Would you please print exactly the lines that run from the one with "Click the 40.5 length value" to the last line of the data, both included, without any pictures?

____________

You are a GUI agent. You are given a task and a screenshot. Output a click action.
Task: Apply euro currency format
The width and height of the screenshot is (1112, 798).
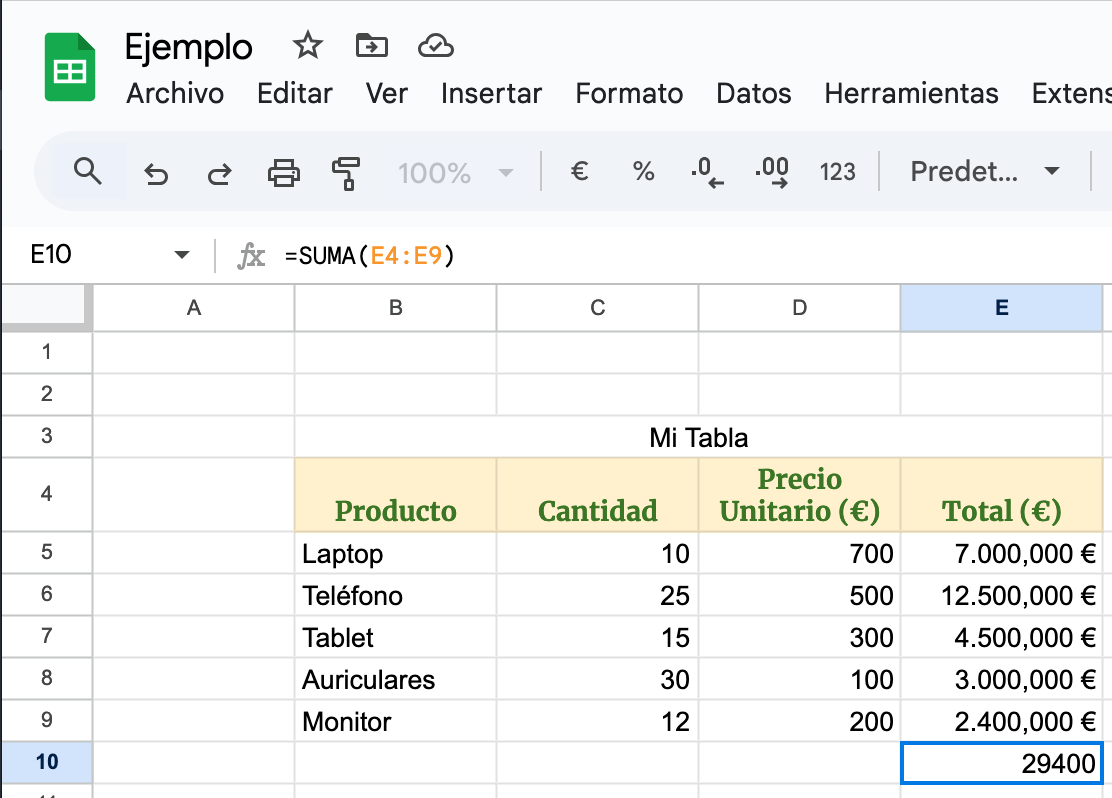click(578, 172)
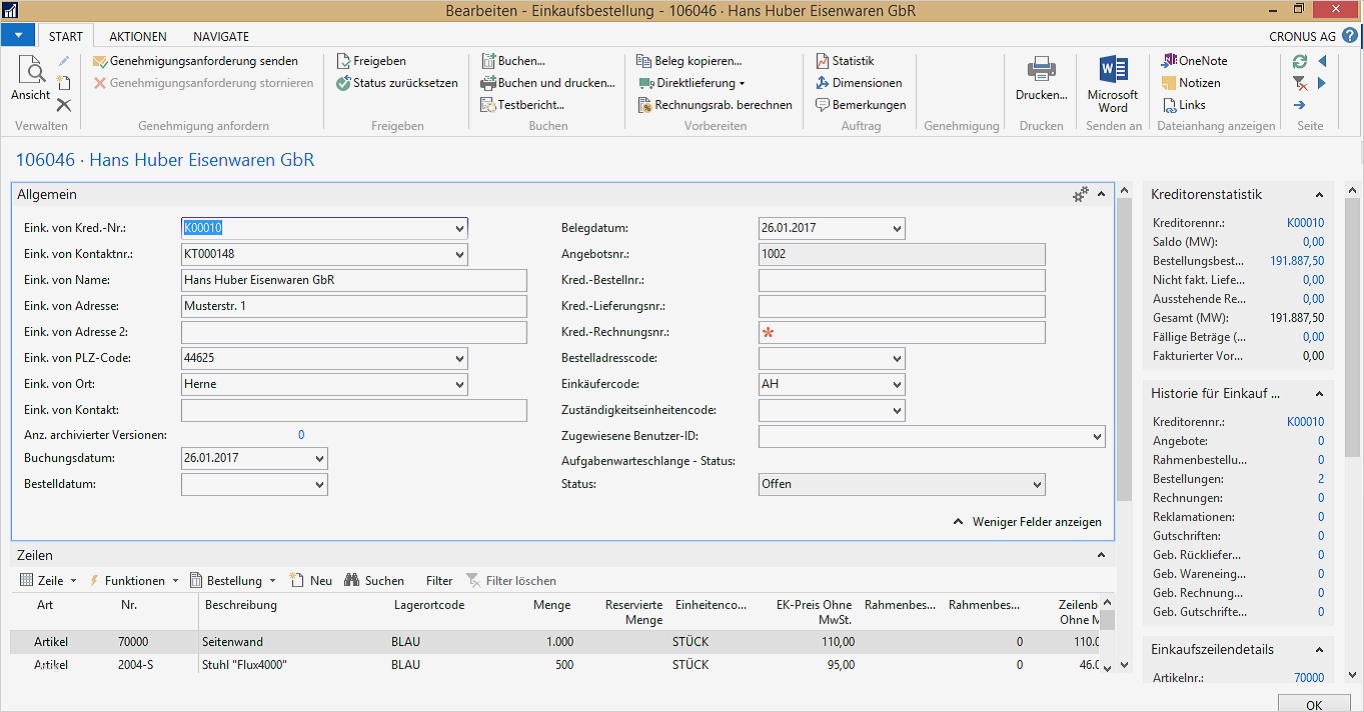Screen dimensions: 1364x712
Task: Open the Statistik chart icon
Action: [x=823, y=61]
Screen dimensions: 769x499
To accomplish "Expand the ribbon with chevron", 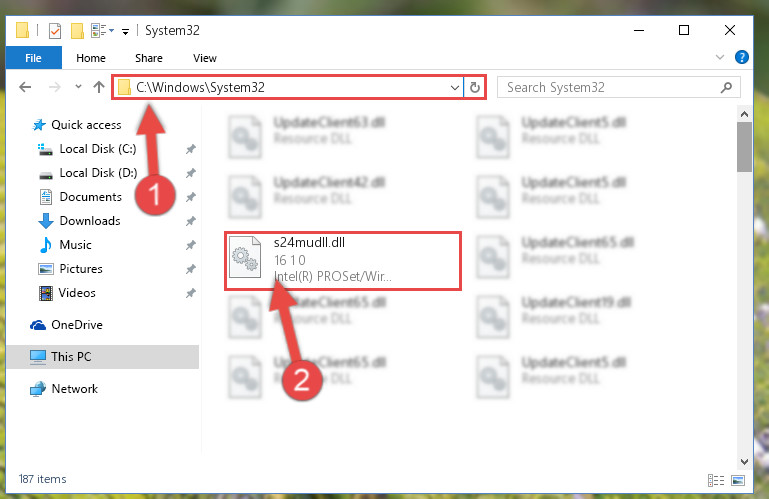I will point(719,57).
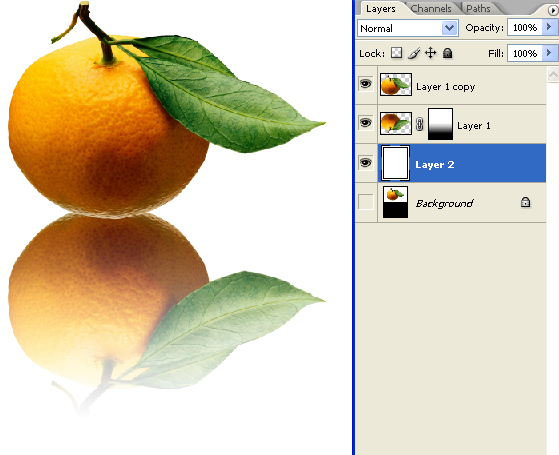This screenshot has width=559, height=455.
Task: Switch to the Paths tab
Action: [478, 9]
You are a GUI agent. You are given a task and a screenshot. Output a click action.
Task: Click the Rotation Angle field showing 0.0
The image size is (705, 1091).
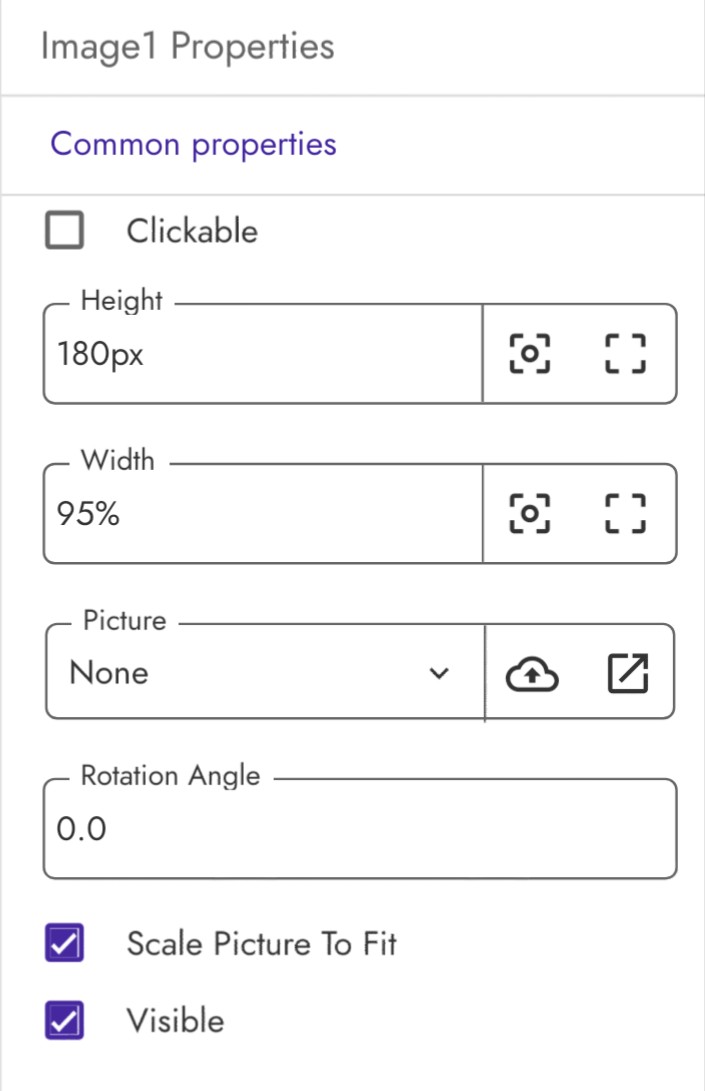pos(360,829)
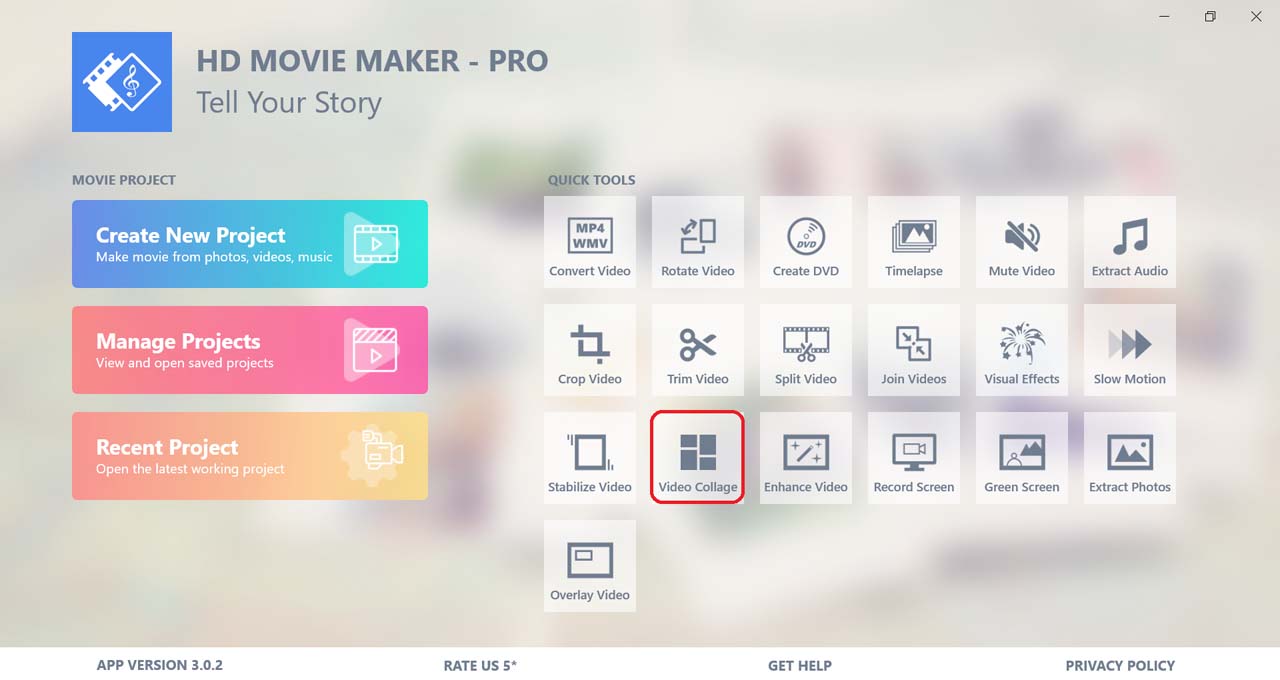This screenshot has height=680, width=1280.
Task: Launch the Rotate Video tool
Action: tap(698, 242)
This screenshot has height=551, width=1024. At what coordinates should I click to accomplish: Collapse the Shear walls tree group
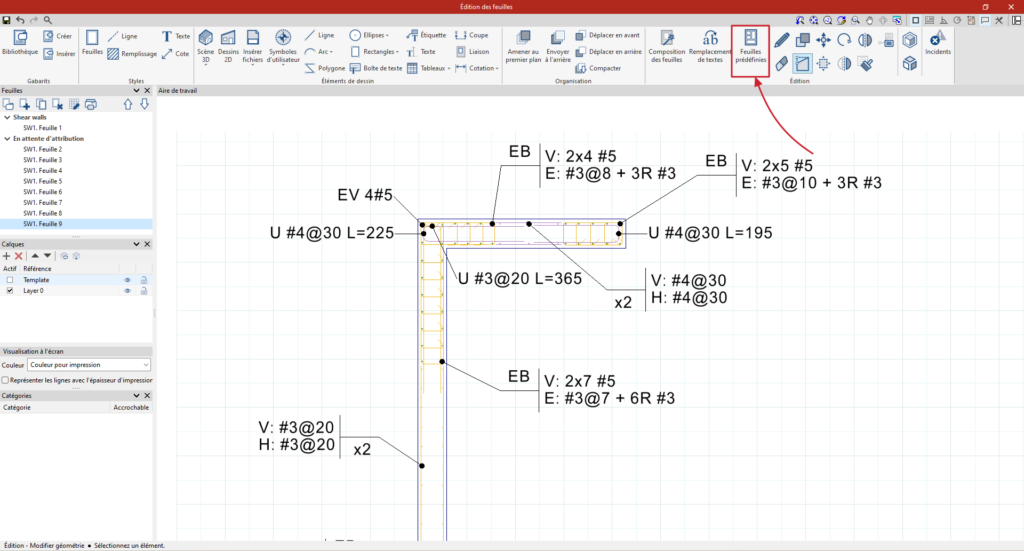tap(5, 117)
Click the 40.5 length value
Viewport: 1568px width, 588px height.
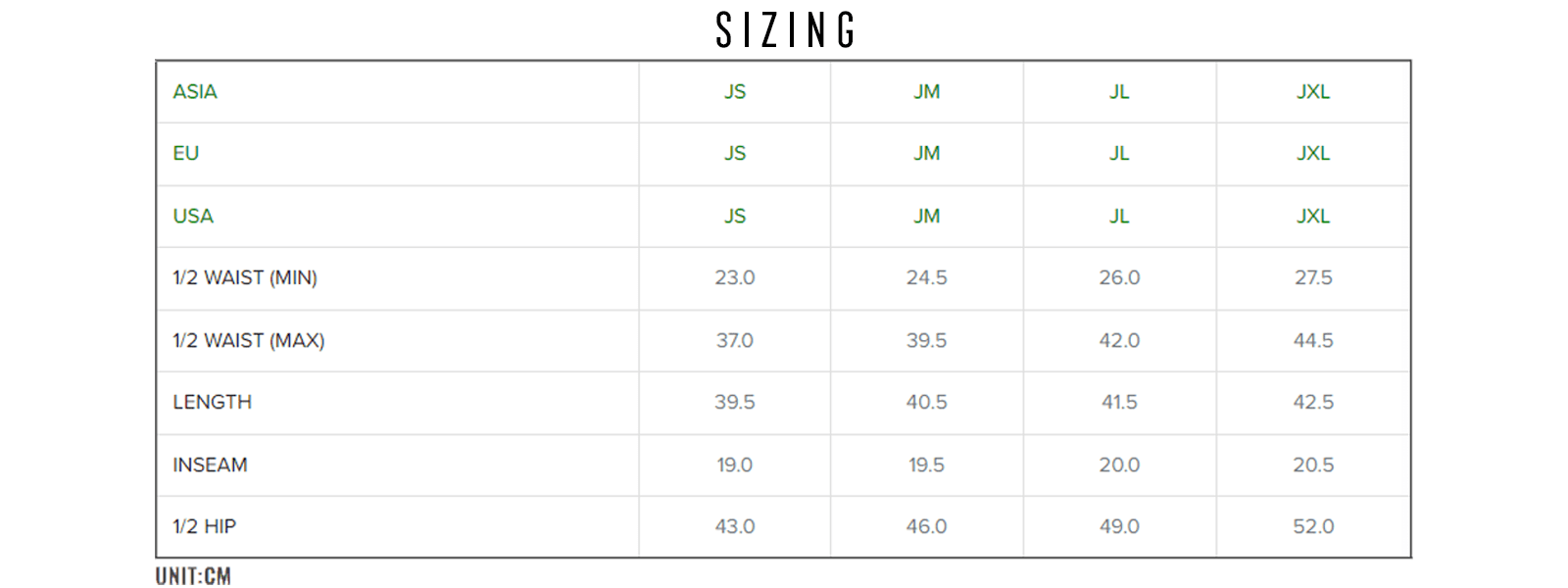(927, 403)
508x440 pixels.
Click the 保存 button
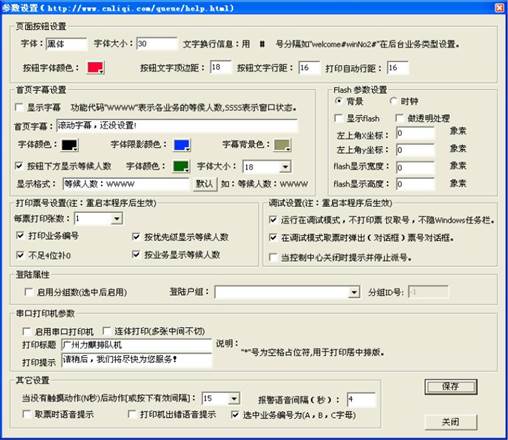pyautogui.click(x=451, y=387)
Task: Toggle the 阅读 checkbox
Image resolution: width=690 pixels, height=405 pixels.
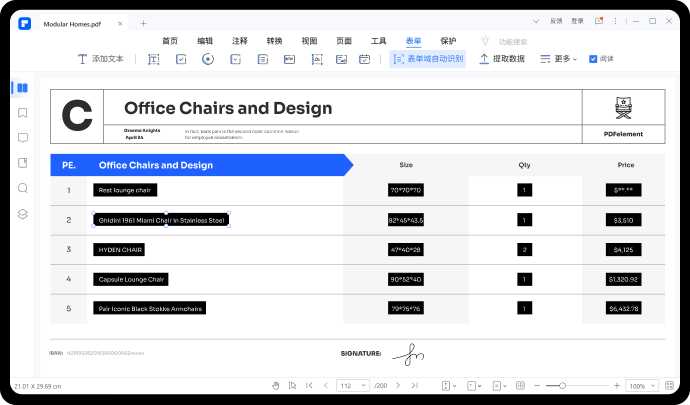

____________

**Output for this exercise**
Click the 40.5 length value
Viewport: 1568px width, 588px height.
(927, 403)
508x440 pixels.
Click the 保存 button
pyautogui.click(x=451, y=387)
Task: Toggle the 阅读 checkbox
Image resolution: width=690 pixels, height=405 pixels.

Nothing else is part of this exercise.